Citations de Christa Wolf (88)
Cette histoire m'a beaucoup appris. Elle m'a appris qu'il n'est de mensonge, aussi grossier soit-il, que les gens ne croient pourvu qu'il réponde à leur secret désir d'y croire.
Nous, gens d'aujourd'hui, nous croyons que l'homme est capable de tout. Nous pensons que tout est possible. Nous sommes au courant. Peut-être est-ce là la différence la plus importante qui sépare notre époque de celles qui la précédèrent.
Les poèmes sont un baume sur ce qui ne peut être apaisé dans la vie.
Le passé n'est pas mort ; il n'est même pas passé. Nous le retranchons de nous et faisons mine d'être étrangers.
(...) Et il lui a demandé, tout bas bas, pour que les autres n'entendent pas : tu es triste ? Et Lilo lui a répondu tout bas : Oui. Et August a senti, comme aujourd'hui encore, que jamais il ne serait plus proche de Lilo que dans cette minute, découvrant que tristesse et bonheur peuvent être confondus.

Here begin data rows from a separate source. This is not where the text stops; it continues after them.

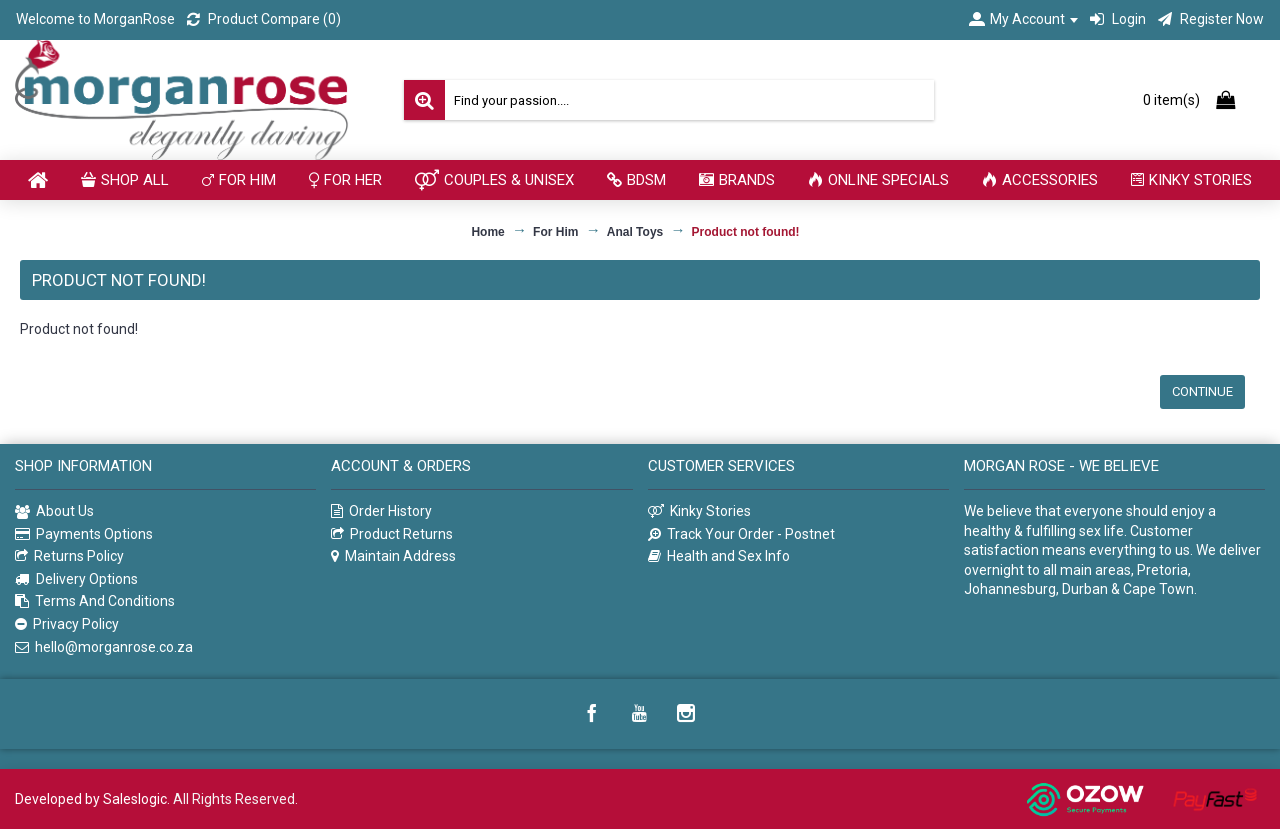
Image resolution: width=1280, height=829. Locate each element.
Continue (1202, 391)
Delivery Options (76, 579)
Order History (381, 511)
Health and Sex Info (719, 556)
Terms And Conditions (95, 601)
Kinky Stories (699, 511)
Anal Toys (635, 232)
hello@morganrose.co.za (104, 647)
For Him (555, 232)
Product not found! (746, 232)
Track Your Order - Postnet (741, 534)
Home (487, 232)
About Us (54, 512)
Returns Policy (69, 556)
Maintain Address (393, 556)
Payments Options (84, 534)
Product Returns (392, 534)
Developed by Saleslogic (91, 799)
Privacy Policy (67, 624)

Quiconque veut mettre la main sur son enfance ne peut espérer aller vite en besogne.
Des révolutions ? Pourquoi pas ? Mais faîtes-nous grâce de vos illusions… D’ailleurs vous devriez bien le savoir : la révolution dévore ses propres enfants.
Mais comment se faisait-il qu'un grand nombre pouvait écrire couramment sur "l'espace vital" ou "l'esprit nordique dans la poésie antique", mais était totalement incapable de venir à bout d'un sujet aussi simple que "la première neige"? Nelly n'en savait rien, et elle n'aurait pu exprimer ce qu'elle supposait : à savoir qu'il est beaucoup plus difficile d'écrire sur soi-même que sur des idées générales qui vous sont familières.
Enfant de l'étoile ne veut pas dire enfant du bonheur, enfant du dimanche. Chaque étoile ne brille pas claire et constante. On connaît des étoiles capricieuses, de lumière inconstante, disparaissant, resurgissant, parfois visibles mais pas toujours. Ce n'est pas ce qui compte. Qu'est-ce qui peut bien compter alors?
La mort est un juge cruel.
Dans ce froid glacial j'étais trempée de sueur, ma peur devenait puanteur, cela ne m'était encore jamais arrivé, quelque chose remuait en moi, que j'avais maintenu enfermé et presque oublié, quelque chose de vivant dans ce caveau de mort.
La recherche du paradis a partout conduit à l’installation de l’enfer. S’agirait-il d’une loi inéluctable ?
Je n'aurais pas dû quitter la Colchide. Aider Jason à s'emparer de la toison. Convaincre les miens de me suivre. Me lancer dans cette longue et terrible traversée, vivre toutes ces années à Corinthe comme une Barbare que l'on craint tout autant que l'on méprise. Les enfants, oui. Mais qu'est-ce qui les attend. Sur ce disque que nous appelons la Terre, il n'y a plus rien d'autre, mon cher frère, que des vainqueurs et des victimes. Et maintenant j'aimerais savoir ce que je vais trouver en franchissant ses bords.
L'amour est brisé. La douleur a cessé elle aussi. Je suis libre. Sans aucun désir j'écoute en moi le vide qui m'emplit totalement.
Même les dieux morts gouvernent.
Combler une lacune en décrivant sa genèse : peut-on imaginer prétexte plus brillant pour vous soumettre ces informations ?
Seule l implacable lucidité vis à vis de soi même peut donner le droit de juger les autres
Je crois que derrière tout cela, c’est l’histoire de ma peur que je retrace. Ou, plus exactement, comment elle s’est débridée, plus exactement encore : comment elle s’est libérée. Oui, effectivement, la peur elle aussi peut-être libérée, ce qui montre bien qu’elle s’apparente à tout ce qu’on opprime, à tous ceux qu’on opprime.
[...] que le sang lave la faute du sang.
Tu te souviens encore de cette illumination, le long de cette forêt de sapins, quand ton ami a dit: À présent nous le savons, cet État, comme n'importe quel état, est un instrument de domination. Et cette idéologie est comme n'importe quelle idéologie, une fausse conscience. Nous n'avons plus d'illusions à nous faire à ce sujet. Vous vous êtes arrêtés. Tu lui as demandé: Que faire, alors? Il y eut un long silence puis ton ami a dit: Rester honnêtes.